→ 수행할 작업
아래 항목에서 "You are a computer-use agent. The image" 문구가 들어 있는 줄부터 "tap(989, 355)" 문구가 들어 있는 줄까지, 양 끝 줄을 포함해 한 글자도 바꾸지 말고 그대로 옮겨 적으십시오. 이 구간 밖의 줄은 옮기지 마십시오.

→ 입력 데이터
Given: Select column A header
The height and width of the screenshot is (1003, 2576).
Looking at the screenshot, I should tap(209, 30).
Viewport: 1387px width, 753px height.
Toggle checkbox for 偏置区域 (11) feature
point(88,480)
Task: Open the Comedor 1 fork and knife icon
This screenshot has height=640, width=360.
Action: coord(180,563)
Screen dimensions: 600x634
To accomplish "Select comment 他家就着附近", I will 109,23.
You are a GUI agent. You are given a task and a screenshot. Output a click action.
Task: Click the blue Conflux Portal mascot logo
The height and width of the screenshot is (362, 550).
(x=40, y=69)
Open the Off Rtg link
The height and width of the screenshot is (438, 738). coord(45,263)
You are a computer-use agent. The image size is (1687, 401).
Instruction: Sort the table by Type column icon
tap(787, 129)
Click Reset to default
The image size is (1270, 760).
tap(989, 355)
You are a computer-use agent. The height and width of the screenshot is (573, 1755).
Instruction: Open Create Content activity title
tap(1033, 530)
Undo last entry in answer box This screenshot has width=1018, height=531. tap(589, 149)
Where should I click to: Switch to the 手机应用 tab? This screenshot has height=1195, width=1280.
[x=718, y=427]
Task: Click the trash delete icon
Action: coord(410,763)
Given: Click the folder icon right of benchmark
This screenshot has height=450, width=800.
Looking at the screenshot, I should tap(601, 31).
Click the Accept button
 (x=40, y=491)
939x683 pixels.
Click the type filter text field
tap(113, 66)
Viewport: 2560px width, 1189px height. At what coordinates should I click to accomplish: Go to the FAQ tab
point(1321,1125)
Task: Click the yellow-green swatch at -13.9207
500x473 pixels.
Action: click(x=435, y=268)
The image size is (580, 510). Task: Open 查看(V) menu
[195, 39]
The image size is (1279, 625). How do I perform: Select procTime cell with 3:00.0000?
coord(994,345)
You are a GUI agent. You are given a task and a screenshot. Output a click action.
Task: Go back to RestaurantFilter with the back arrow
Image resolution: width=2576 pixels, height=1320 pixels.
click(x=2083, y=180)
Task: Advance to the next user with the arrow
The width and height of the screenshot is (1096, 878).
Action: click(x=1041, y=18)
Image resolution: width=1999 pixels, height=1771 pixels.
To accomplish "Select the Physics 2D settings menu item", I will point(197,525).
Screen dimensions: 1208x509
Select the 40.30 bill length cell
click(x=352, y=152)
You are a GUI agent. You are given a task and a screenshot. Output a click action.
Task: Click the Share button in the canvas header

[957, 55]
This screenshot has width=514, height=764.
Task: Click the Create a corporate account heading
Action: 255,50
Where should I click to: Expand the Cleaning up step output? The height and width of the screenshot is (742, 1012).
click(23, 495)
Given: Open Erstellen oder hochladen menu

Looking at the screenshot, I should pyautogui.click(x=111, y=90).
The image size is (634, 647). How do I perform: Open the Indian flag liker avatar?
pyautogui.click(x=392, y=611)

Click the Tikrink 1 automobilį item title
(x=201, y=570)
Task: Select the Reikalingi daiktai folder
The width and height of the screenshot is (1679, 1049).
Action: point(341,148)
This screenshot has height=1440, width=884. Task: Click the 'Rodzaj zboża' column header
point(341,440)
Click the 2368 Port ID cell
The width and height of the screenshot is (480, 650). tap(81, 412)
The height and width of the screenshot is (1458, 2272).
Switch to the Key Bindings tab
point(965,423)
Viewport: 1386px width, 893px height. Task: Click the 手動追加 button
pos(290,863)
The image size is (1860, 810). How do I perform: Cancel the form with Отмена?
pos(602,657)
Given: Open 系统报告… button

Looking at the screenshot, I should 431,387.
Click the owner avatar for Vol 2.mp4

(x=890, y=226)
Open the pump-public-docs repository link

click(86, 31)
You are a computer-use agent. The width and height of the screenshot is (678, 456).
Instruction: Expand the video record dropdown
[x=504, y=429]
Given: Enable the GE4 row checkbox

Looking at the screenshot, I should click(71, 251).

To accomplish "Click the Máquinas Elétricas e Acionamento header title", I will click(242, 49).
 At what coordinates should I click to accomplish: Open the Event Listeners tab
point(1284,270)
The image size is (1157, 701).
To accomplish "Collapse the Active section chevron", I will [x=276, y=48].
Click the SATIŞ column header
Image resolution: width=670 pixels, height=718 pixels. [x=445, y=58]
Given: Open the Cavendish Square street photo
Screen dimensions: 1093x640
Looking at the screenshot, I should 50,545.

→ 작업 결과
You are a computer-use agent. The image size is (1687, 401).
Instruction: Sort the table by Type column icon
tap(787, 129)
Click Reset to default
The image size is (1270, 760).
tap(989, 355)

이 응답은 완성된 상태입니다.